Former officials of Sen. John McCain’s 2000 campaign expressed shock and disbelief Monday to learn than the GOP presidential nominee had hired South Carolina political consultant Tucker Eskew.
Eskew, along with Warren Tompkins and Neal Rhodes, were key members of then-Gov. George W. Bush’s South Carolina team during the 2000 primaries. McCain and his team long held Bush, Tompkins, Rhodes and Eskew responsible for the various smears against McCain and his family in the Palmetto state during that contentious contest.
…Eskew’s talent notwithstanding, he was loathed by McCain’s 2000 campaign team. When the media first reported push-poll phone calls from Voter/Consumer Research, a company hired by he Bush campaign, asking South Carolinians if they knew about McCain’s role in the S&L crisis and his scandal as a member of the Keating Five, it was Eskew — Bush’s South Carolina spokesman – who acknowledged, and defended, the calls.
“Show me a baseless comment in those questions” about McCain, Eskew told the Charleston Post and Courier in February 2000.
Eskew is on the McCain payroll now to whip Sarah Palin into shape.
Eskew will help Palin prepare for her Wednesday night acceptance speech at the GOP convention and for her stump speech as she hits the road, brief her on policy matters, and help her handle the media scrutiny a lifetime in Alaska does not necessarily prepare one for.
God help her if she doesn’t perform.
The tactics used against McCain by Bush and his allies in South Carolina left a deep scar on both McCain and his wife Cindy.

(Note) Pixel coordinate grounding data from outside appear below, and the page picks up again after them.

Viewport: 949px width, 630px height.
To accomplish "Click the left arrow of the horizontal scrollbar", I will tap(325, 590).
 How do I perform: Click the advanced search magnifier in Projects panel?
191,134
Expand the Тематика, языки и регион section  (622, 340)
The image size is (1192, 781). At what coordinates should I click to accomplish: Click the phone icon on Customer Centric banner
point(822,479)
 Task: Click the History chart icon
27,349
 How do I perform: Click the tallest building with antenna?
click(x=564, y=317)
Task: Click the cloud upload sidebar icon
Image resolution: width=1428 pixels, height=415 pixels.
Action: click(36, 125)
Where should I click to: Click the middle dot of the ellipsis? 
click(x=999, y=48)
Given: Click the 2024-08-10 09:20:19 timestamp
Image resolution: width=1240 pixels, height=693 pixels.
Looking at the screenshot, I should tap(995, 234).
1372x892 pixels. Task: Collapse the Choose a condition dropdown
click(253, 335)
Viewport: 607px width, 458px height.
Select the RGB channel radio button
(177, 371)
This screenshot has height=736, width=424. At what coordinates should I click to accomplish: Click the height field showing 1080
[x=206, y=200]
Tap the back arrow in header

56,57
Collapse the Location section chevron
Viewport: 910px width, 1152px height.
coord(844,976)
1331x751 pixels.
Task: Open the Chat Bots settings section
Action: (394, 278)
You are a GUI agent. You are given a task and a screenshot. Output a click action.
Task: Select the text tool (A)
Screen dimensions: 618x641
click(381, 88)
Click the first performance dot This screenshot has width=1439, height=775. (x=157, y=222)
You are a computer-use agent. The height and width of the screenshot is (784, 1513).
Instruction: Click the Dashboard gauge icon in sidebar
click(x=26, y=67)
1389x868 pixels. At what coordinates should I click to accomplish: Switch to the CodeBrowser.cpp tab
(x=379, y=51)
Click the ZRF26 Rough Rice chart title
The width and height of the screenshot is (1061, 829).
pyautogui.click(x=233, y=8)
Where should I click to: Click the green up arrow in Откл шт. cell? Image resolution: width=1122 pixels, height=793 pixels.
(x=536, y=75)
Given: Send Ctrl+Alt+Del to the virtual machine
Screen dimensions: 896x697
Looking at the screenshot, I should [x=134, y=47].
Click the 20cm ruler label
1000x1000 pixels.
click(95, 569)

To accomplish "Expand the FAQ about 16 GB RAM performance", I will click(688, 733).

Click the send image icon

When then-Gov. Bush called upon Eskew, Tompkins and Rhodes to help him during the Florida recount, a senior McCain adviser told me that “when the going gets tough for Governor Bush, he turns to the darker side of our party. We saw that in South Carolina, and we see that today.”
Eight years later, with a tough fight of his own, McCain has turned to one of the same men.